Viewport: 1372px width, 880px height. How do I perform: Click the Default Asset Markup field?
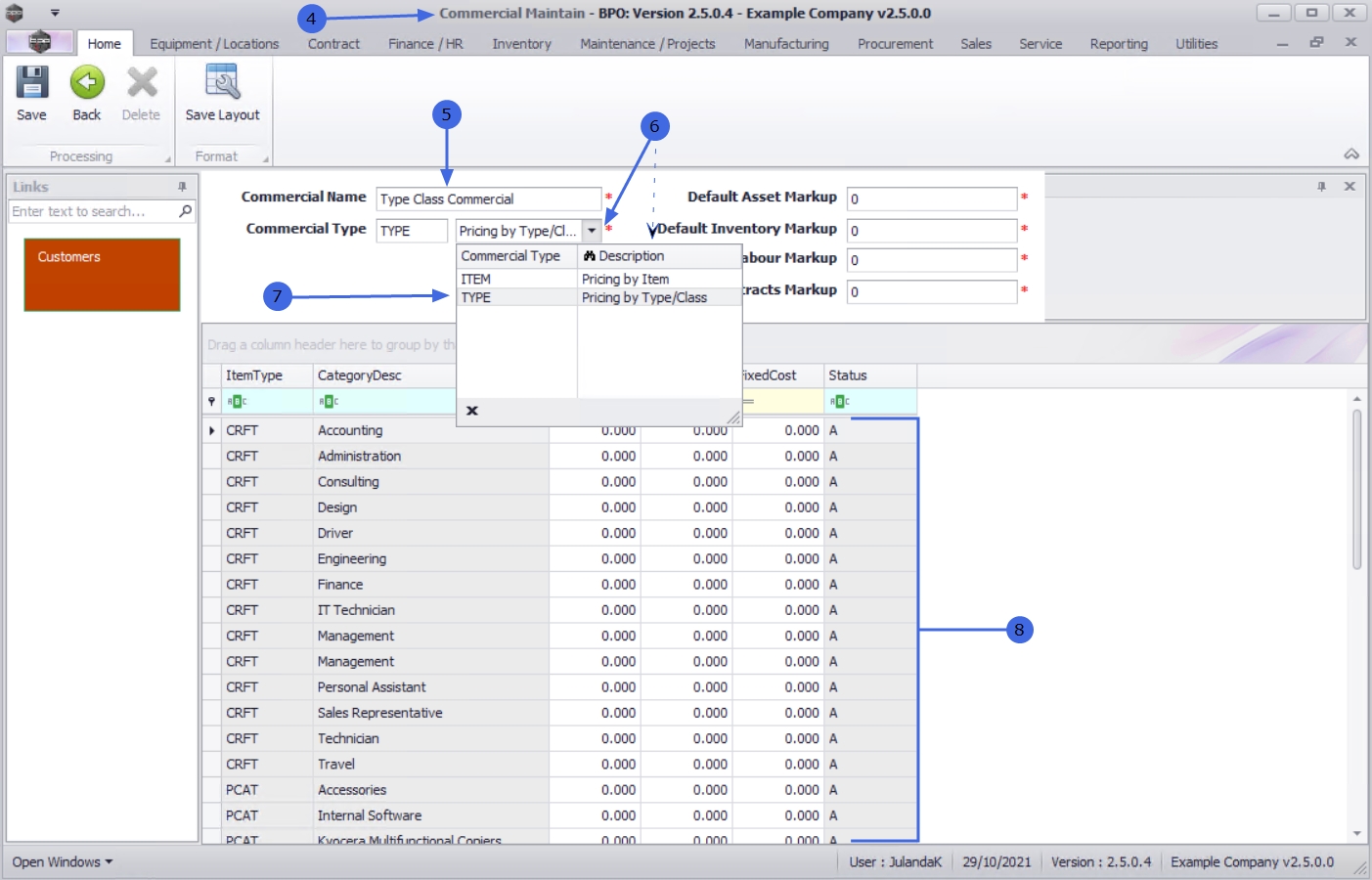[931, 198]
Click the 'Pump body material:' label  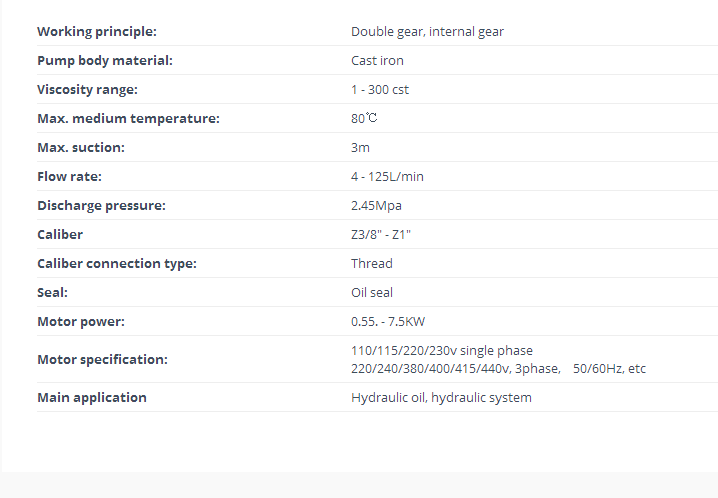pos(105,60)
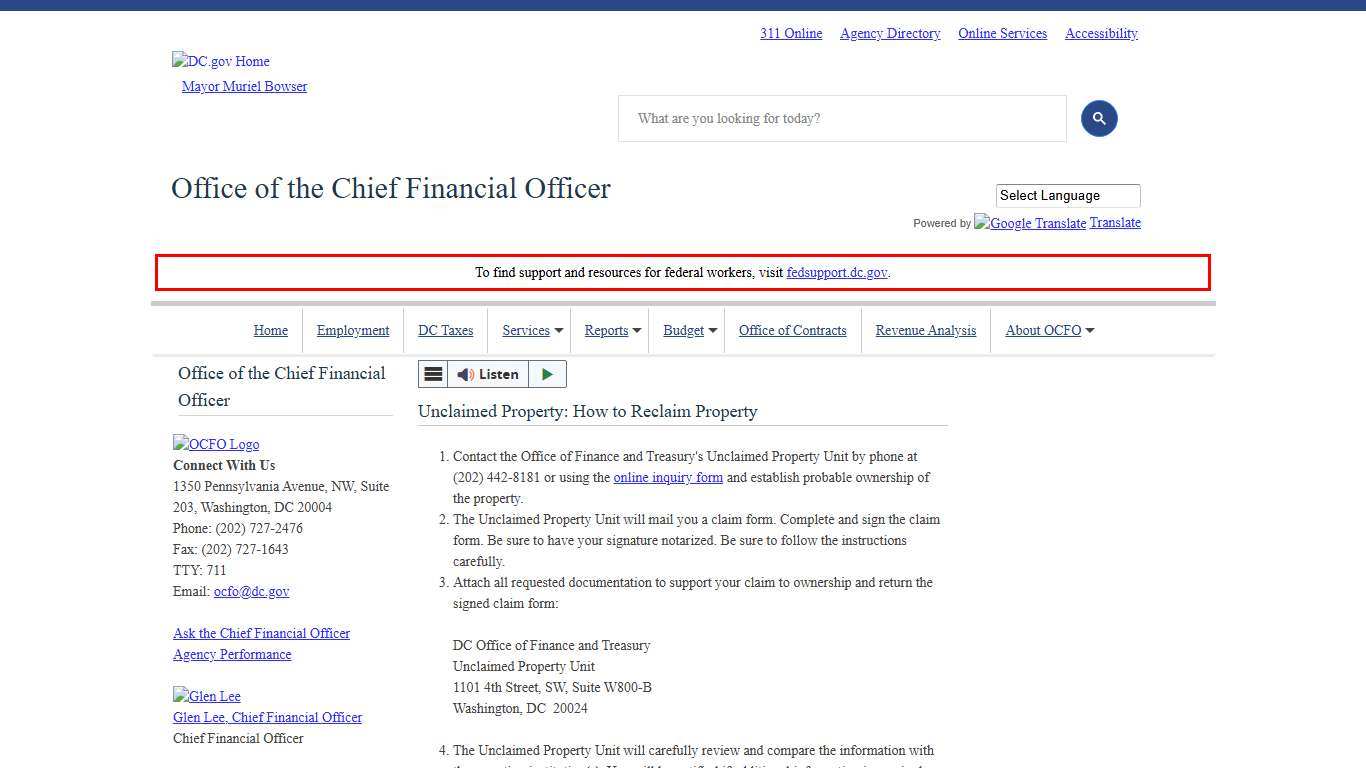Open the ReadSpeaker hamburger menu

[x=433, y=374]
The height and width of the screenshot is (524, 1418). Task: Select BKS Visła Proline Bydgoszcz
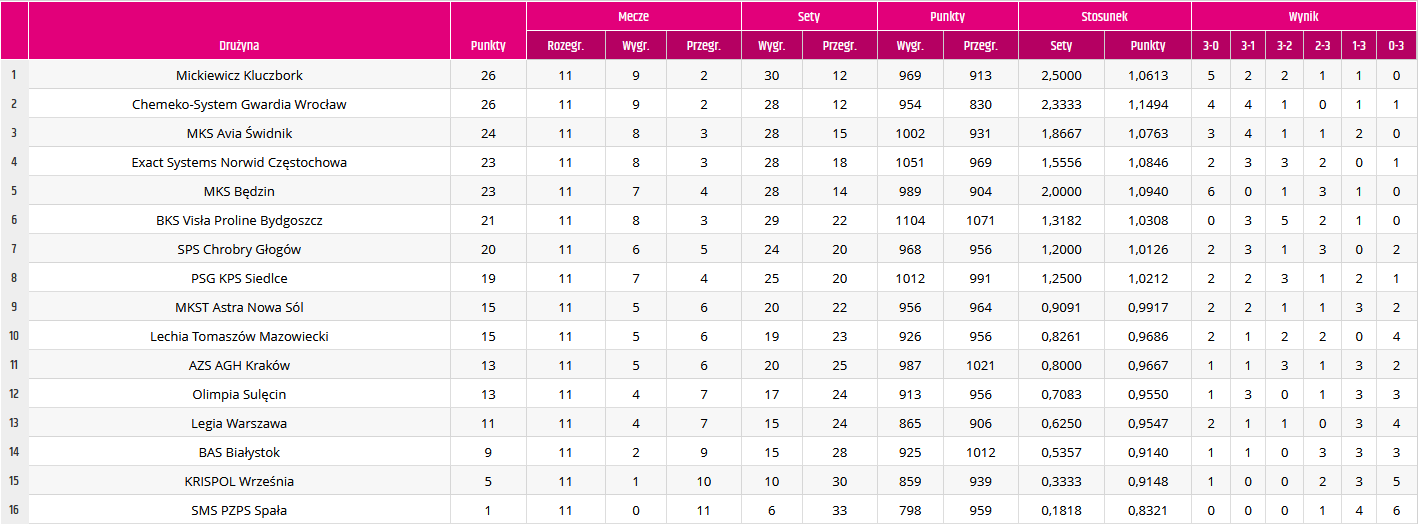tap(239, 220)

STATED PROBLEM =
Can you quote the entries word for word, beginning at the line that contains "The height and" and continuing through the end of the entries, leaving out the pictures?

RESULT FOR THIS TASK =
The height and width of the screenshot is (524, 1418). Task: Select BKS Visła Proline Bydgoszcz
tap(239, 220)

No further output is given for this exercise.